Linux-mm Archive on lore.kernel.org
 help / color / Atom feed
From: Vlastimil Babka <vbabka@suse.cz>
To: Andrew Morton <akpm@linux-foundation.org>
Cc: linux-mm@kvack.org, linux-kernel@vger.kernel.org,
	Michal Hocko <mhocko@kernel.org>,
	Mel Gorman <mgorman@techsingularity.net>,
	Joonsoo Kim <iamjoonsoo.kim@lge.com>,
	David Rientjes <rientjes@google.com>,
	Rik van Riel <riel@redhat.com>, Vlastimil Babka <vbabka@suse.cz>
Subject: [PATCH v5 6/8] mm, thp: remove __GFP_NORETRY from khugepaged and madvised allocations
Date: Thu, 21 Jul 2016 09:36:12 +0200
Message-ID: <20160721073614.24395-7-vbabka@suse.cz> (raw)
In-Reply-To: <20160721073614.24395-1-vbabka@suse.cz>

After the previous patch, we can distinguish costly allocations that should be
really lightweight, such as THP page faults, with __GFP_NORETRY. This means we
don't need to recognize khugepaged allocations via PF_KTHREAD anymore. We can
also change THP page faults in areas where madvise(MADV_HUGEPAGE) was used to
try as hard as khugepaged, as the process has indicated that it benefits from
THP's and is willing to pay some initial latency costs.

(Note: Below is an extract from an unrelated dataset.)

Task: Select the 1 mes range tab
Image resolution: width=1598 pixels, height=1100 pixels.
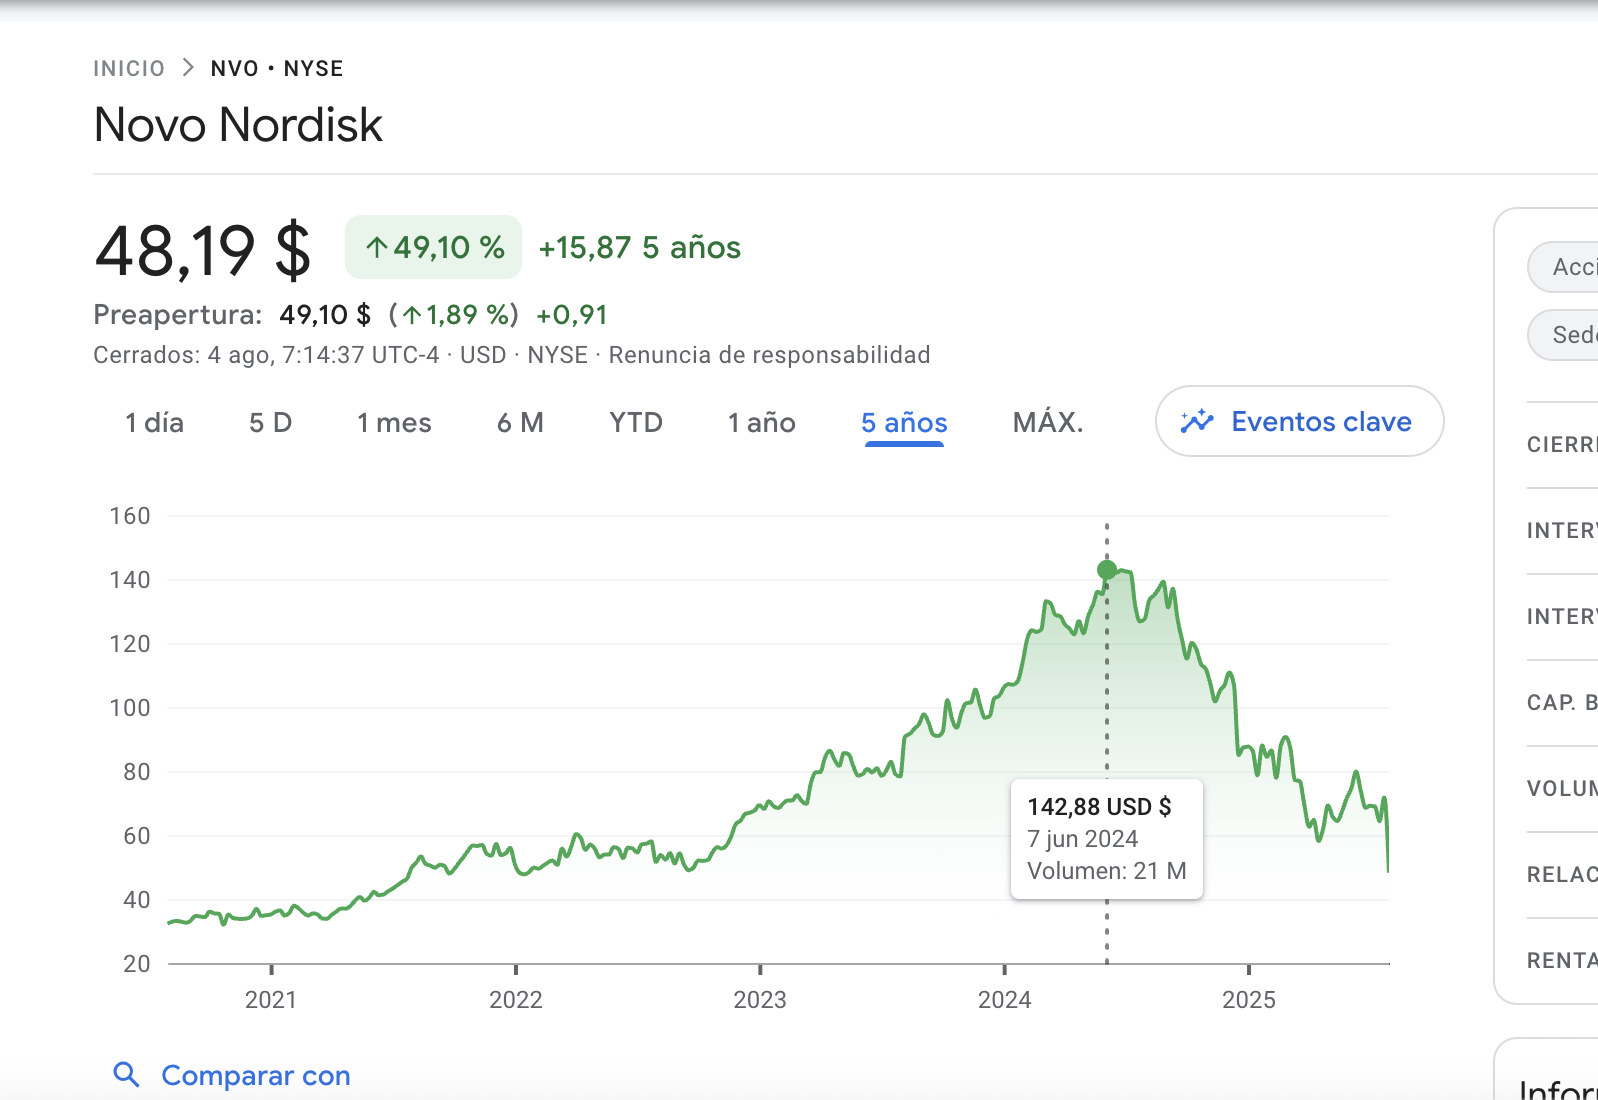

We can also make the flags handling less cryptic by distinguishing
GFP_TRANSHUGE_LIGHT (no reclaim at all, default mode in page fault) from
GFP_TRANSHUGE (only direct reclaim, khugepaged default). Adding __GFP_NORETRY
or __GFP_KSWAPD_RECLAIM is done where needed.

The patch effectively changes the current GFP_TRANSHUGE users as follows:

* get_huge_zero_page() - the zero page lifetime should be relatively long and
  it's shared by multiple users, so it's worth spending some effort on it.
  We use GFP_TRANSHUGE, and __GFP_NORETRY is not added. This also restores
  direct reclaim to this allocation, which was unintentionally removed by
  commit e4a49efe4e7e ("mm: thp: set THP defrag by default to madvise and add
  a stall-free defrag option")

* alloc_hugepage_khugepaged_gfpmask() - this is khugepaged, so latency is not
  an issue. So if khugepaged "defrag" is enabled (the default), do reclaim
  via GFP_TRANSHUGE without __GFP_NORETRY. We can remove the PF_KTHREAD check
  from page alloc.
  As a side-effect, khugepaged will now no longer check if the initial
  compaction was deferred or contended. This is OK, as khugepaged sleep times
  between collapsion attempts are long enough to prevent noticeable disruption,
  so we should allow it to spend some effort.

* migrate_misplaced_transhuge_page() - already was masking out __GFP_RECLAIM,
  so just convert to GFP_TRANSHUGE_LIGHT which is equivalent.

* alloc_hugepage_direct_gfpmask() - vma's with VM_HUGEPAGE (via madvise) are
  now allocating without __GFP_NORETRY. Other vma's keep using __GFP_NORETRY
  if direct reclaim/compaction is at all allowed (by default it's allowed only
  for madvised vma's). The rest is conversion to GFP_TRANSHUGE(_LIGHT).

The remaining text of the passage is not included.